Khan stirs his cappuccino angrily. "Most humiliating of all was that the CIA chief Panetta says that the Pakistan government was either incompetent or complicit. Complicit!" But surely Leon Panetta had a point, didn't he? The world's most wanted man was living a mile from Pakistan's military academy, not in some obscure cave. "They're talking about a country in which 35,000 people have died during a war that had nothing to do with us. Ours is perhaps the only country in history that keeps getting bombed, through drone attacks, by our ally."

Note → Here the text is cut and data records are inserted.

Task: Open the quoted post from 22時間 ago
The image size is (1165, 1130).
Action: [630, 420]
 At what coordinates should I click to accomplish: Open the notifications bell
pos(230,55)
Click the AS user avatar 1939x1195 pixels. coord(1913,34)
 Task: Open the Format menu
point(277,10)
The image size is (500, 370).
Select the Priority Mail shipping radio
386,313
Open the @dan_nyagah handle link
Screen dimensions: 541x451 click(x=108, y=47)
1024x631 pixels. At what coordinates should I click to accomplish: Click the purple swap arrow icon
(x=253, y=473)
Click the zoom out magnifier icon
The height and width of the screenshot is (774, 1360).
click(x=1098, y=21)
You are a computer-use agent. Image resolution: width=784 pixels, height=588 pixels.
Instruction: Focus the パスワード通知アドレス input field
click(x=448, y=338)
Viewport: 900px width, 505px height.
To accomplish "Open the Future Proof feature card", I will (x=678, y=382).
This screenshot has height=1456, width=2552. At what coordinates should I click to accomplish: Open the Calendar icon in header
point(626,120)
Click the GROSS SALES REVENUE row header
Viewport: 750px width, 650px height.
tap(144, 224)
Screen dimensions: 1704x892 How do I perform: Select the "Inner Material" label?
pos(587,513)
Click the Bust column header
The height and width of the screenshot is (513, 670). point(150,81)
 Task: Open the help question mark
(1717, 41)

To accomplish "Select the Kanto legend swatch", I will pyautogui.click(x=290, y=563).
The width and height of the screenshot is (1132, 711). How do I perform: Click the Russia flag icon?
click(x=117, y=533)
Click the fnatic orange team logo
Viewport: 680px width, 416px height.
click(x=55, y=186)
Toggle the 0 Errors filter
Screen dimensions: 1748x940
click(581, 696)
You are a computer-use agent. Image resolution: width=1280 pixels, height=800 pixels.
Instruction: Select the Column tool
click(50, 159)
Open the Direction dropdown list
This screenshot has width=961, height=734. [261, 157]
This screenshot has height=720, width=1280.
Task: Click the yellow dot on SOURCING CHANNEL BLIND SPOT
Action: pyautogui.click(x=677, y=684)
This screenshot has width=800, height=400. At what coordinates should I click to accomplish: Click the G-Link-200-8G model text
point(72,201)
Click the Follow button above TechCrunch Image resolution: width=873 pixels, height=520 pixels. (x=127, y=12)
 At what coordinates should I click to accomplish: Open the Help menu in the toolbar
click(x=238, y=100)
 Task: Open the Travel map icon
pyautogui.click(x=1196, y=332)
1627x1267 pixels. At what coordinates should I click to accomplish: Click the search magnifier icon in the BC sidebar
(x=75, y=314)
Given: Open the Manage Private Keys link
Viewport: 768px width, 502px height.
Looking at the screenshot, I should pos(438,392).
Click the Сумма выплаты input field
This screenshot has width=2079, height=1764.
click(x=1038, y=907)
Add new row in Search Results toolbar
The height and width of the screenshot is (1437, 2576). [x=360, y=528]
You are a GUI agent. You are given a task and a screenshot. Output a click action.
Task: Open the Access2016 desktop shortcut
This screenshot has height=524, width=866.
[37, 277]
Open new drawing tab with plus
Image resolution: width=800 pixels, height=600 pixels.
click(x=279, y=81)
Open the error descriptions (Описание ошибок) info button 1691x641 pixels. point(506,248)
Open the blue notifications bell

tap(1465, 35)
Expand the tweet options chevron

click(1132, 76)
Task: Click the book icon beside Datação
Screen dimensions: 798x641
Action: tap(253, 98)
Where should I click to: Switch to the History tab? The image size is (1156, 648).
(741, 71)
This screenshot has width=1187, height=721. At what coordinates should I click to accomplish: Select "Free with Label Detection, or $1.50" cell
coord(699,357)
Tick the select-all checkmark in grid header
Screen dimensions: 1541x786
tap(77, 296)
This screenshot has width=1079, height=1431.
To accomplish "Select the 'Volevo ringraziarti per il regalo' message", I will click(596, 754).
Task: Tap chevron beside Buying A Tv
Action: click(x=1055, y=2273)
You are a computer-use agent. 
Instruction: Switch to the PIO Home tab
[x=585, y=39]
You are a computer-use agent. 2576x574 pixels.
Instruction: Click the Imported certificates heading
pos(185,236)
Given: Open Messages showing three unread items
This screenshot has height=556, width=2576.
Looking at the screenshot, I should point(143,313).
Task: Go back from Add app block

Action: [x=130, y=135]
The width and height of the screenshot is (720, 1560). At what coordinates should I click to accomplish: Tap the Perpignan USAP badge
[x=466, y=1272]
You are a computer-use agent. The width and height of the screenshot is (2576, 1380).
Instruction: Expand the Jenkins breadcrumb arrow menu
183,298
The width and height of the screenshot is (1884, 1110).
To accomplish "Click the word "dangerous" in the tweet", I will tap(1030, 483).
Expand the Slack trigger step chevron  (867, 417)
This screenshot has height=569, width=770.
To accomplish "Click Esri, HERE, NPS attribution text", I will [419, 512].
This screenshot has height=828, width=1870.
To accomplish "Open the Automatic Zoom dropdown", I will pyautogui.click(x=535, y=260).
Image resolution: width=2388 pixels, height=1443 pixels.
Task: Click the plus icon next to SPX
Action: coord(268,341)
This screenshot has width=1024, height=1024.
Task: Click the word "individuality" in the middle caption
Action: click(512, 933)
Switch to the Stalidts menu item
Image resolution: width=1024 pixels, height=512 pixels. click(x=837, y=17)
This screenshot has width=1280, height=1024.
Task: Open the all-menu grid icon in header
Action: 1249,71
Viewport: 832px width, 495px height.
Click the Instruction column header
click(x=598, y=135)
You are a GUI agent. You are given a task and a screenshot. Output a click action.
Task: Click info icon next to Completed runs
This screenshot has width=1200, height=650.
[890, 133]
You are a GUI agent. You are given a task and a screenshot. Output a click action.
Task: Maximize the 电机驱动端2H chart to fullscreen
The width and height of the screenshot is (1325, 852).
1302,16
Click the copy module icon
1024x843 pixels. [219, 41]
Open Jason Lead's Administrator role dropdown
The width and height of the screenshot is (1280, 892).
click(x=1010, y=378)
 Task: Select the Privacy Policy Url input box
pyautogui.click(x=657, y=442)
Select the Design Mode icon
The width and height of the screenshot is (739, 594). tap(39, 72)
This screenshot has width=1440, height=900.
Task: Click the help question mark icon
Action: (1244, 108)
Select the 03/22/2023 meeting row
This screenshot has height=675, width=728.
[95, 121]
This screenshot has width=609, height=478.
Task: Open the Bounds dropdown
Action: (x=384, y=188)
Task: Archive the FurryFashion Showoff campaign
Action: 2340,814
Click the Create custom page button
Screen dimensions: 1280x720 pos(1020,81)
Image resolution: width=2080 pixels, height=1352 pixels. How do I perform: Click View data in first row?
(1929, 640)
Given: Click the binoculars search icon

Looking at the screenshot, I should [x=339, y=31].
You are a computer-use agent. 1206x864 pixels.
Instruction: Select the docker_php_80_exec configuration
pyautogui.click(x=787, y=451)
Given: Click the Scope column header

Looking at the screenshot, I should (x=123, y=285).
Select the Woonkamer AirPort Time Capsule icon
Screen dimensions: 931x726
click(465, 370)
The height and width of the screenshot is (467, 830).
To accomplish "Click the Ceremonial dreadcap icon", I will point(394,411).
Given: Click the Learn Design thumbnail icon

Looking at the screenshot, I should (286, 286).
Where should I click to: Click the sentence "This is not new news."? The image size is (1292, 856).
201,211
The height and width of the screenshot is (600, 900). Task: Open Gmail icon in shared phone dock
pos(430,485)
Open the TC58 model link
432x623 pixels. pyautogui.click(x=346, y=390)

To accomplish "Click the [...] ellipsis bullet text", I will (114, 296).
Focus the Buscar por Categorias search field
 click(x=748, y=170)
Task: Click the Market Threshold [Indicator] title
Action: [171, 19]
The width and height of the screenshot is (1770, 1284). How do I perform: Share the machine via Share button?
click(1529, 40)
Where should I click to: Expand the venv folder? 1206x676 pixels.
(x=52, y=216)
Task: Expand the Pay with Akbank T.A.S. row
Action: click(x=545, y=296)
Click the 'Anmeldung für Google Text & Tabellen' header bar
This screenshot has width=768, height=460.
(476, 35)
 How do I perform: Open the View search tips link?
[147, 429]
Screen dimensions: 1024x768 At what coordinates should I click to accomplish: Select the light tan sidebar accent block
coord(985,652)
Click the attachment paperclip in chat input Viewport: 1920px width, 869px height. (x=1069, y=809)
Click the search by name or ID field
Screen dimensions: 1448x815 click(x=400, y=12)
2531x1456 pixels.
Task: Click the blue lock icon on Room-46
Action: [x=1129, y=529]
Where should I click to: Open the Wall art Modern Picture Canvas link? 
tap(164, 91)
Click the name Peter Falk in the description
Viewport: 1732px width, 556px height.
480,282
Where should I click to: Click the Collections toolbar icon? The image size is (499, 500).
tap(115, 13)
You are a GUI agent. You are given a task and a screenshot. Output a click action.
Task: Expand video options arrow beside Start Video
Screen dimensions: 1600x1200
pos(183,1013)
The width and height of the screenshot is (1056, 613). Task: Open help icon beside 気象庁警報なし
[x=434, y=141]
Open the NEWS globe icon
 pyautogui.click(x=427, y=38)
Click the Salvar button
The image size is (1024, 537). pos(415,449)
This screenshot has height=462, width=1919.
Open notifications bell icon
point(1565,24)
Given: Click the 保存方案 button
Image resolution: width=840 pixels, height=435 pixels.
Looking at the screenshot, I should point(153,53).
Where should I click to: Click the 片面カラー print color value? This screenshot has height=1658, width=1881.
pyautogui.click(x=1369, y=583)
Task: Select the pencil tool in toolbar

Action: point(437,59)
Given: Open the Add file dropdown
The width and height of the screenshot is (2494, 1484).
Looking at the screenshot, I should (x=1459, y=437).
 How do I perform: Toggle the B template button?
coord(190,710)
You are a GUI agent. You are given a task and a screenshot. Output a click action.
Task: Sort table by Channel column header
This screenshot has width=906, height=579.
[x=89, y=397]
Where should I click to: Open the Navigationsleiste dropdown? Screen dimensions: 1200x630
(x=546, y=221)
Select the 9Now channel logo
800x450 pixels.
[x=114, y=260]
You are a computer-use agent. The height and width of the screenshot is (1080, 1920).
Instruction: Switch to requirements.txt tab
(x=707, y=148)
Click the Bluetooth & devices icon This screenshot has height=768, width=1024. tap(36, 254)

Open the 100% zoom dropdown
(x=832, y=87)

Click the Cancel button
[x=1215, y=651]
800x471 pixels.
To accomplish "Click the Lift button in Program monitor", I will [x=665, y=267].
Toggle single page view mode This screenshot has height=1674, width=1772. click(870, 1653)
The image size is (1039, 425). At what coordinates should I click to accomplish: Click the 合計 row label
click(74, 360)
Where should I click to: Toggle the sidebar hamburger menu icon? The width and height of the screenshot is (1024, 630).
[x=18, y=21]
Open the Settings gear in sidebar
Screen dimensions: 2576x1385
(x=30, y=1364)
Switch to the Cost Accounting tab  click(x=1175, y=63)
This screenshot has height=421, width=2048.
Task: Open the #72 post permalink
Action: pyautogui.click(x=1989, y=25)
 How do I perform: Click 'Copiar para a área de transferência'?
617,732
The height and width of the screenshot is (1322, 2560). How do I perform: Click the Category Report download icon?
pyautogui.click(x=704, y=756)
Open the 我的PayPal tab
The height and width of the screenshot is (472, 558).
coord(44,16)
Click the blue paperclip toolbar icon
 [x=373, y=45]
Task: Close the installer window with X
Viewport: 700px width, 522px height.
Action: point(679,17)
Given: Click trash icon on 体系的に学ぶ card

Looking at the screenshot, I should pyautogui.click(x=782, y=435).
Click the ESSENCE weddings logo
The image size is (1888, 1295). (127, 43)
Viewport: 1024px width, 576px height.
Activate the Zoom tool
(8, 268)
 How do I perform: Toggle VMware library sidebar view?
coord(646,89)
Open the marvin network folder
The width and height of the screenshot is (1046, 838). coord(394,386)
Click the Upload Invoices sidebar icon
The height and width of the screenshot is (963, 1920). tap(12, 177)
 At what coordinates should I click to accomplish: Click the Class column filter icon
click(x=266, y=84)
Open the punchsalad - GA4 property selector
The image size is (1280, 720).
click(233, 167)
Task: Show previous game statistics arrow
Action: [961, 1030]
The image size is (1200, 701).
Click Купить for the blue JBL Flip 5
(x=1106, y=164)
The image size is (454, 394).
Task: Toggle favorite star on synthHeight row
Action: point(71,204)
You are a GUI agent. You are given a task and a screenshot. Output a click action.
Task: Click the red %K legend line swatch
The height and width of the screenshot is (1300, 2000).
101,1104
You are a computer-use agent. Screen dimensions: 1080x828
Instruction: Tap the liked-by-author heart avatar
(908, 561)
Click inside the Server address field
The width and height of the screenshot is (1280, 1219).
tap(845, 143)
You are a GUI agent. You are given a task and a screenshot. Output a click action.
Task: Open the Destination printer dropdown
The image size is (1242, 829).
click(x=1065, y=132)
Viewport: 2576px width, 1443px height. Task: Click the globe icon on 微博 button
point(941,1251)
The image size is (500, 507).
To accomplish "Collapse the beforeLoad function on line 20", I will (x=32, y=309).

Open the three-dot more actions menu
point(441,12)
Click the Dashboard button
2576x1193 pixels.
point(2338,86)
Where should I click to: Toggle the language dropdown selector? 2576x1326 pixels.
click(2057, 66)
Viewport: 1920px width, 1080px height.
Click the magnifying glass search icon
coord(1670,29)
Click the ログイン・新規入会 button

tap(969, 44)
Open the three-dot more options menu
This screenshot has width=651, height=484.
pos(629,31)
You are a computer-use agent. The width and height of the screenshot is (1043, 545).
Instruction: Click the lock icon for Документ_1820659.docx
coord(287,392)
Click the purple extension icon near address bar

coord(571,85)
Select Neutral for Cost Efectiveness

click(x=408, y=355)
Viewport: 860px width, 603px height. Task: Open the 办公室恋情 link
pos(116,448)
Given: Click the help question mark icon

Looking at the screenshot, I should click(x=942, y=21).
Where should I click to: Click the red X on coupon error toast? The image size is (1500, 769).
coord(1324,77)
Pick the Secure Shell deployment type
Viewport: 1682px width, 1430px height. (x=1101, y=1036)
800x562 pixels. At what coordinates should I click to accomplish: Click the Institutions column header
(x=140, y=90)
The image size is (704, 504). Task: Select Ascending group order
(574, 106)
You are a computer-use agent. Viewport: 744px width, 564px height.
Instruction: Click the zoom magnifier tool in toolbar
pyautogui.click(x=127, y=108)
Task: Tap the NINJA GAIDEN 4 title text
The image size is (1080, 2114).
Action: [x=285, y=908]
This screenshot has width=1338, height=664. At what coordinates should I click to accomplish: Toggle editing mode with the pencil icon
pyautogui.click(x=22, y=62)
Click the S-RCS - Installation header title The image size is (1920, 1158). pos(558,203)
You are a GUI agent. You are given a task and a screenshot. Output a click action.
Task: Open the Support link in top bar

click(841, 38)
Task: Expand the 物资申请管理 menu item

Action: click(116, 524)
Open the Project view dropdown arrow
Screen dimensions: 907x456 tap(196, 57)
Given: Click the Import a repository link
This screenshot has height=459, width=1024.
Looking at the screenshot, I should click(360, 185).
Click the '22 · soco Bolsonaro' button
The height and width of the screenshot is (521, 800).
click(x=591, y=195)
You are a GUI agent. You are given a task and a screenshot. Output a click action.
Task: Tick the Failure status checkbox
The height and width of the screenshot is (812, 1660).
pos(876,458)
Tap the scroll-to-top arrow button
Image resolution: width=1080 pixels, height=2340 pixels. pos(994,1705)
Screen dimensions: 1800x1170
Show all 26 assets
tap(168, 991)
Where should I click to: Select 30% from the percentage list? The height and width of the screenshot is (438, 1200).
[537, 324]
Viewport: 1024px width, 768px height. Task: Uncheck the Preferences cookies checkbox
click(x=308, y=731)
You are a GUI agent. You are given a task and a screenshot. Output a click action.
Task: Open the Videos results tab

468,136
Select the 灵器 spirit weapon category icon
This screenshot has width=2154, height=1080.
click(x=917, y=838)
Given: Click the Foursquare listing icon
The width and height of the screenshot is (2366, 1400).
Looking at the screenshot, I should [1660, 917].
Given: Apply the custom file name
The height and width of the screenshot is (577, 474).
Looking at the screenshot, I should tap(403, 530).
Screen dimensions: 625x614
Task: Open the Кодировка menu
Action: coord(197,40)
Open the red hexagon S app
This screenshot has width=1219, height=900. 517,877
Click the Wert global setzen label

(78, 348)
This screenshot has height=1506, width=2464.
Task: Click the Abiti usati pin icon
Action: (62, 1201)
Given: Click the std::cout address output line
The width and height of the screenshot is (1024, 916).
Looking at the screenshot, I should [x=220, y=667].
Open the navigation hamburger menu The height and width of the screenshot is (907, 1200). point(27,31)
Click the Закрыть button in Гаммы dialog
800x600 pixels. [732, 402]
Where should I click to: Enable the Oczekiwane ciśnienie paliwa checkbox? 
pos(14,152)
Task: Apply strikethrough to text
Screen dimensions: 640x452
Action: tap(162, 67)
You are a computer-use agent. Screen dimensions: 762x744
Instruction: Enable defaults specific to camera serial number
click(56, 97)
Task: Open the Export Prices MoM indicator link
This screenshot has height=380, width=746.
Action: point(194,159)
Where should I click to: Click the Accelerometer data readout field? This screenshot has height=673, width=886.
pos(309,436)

Khan's rage is directed not chiefly at Obama's administration but at successive Pakistani governments for entrapping his homeland in a dismal cycle of immiseration and mass deaths for the past eight years by supporting the war on terror in return for billions of dollars of financial aid. The manner of Bin Laden's killing and the national shame of its aftermath typify for Khan how Pakistan has never properly learned to stand on its own two feet. He calls it an era of neocolonialism in which Pakistan's people seem destined to suffer as much as, if not more than, they did during British colonial rule.
"According to the government economic survey in Pakistan, $70bn has been lost to the economy because of this war. Total aid has been barely $20bn. Aid has gone to the ruling elite, while the people have lost $70bn. We have lost 35,000 lives and as many maimed – and then to be said to be complicit. The shame of it!"